**EXTRACTED RECORDS:**
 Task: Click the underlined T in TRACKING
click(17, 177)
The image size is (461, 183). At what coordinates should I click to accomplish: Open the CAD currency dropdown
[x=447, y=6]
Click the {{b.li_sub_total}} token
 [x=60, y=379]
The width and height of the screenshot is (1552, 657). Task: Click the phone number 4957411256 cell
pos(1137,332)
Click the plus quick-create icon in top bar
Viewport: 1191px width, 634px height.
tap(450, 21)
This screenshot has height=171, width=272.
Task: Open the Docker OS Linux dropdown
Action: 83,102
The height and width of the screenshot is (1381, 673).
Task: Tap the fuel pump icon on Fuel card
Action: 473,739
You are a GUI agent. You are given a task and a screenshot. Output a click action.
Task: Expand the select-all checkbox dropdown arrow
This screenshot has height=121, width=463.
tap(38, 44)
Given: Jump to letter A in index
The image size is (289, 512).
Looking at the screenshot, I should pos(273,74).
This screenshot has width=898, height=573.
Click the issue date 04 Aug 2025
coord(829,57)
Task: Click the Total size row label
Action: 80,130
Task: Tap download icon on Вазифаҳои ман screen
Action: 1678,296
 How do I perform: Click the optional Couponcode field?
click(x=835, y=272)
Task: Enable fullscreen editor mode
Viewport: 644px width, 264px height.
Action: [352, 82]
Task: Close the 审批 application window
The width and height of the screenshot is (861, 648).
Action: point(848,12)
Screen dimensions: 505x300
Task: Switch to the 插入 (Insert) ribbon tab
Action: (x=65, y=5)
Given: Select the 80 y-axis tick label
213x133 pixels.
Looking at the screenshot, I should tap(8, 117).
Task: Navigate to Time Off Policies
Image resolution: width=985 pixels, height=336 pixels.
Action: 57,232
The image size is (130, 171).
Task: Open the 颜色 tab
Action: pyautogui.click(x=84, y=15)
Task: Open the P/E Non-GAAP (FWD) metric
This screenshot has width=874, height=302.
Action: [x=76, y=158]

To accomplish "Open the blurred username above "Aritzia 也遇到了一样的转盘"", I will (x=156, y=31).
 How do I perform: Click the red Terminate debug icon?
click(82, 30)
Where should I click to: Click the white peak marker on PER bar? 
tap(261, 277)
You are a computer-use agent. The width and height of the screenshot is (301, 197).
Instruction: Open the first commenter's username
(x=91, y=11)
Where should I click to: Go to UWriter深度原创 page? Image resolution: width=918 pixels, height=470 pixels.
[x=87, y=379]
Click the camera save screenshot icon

**HOW TO COMPLETE THIS TASK:** Reproduce the lines of the entries above exactly, but only from the line containing "Image resolution: width=985" through the final line.

**ANSWER FOR THE TASK:**
Image resolution: width=985 pixels, height=336 pixels.
Action: 57,232
The image size is (130, 171).
Task: Open the 颜色 tab
Action: pyautogui.click(x=84, y=15)
Task: Open the P/E Non-GAAP (FWD) metric
This screenshot has width=874, height=302.
Action: [x=76, y=158]

To accomplish "Open the blurred username above "Aritzia 也遇到了一样的转盘"", I will (x=156, y=31).
 How do I perform: Click the red Terminate debug icon?
click(82, 30)
Where should I click to: Click the white peak marker on PER bar? 
tap(261, 277)
You are a computer-use agent. The width and height of the screenshot is (301, 197).
Instruction: Open the first commenter's username
(x=91, y=11)
Where should I click to: Go to UWriter深度原创 page? Image resolution: width=918 pixels, height=470 pixels.
[x=87, y=379]
Click the camera save screenshot icon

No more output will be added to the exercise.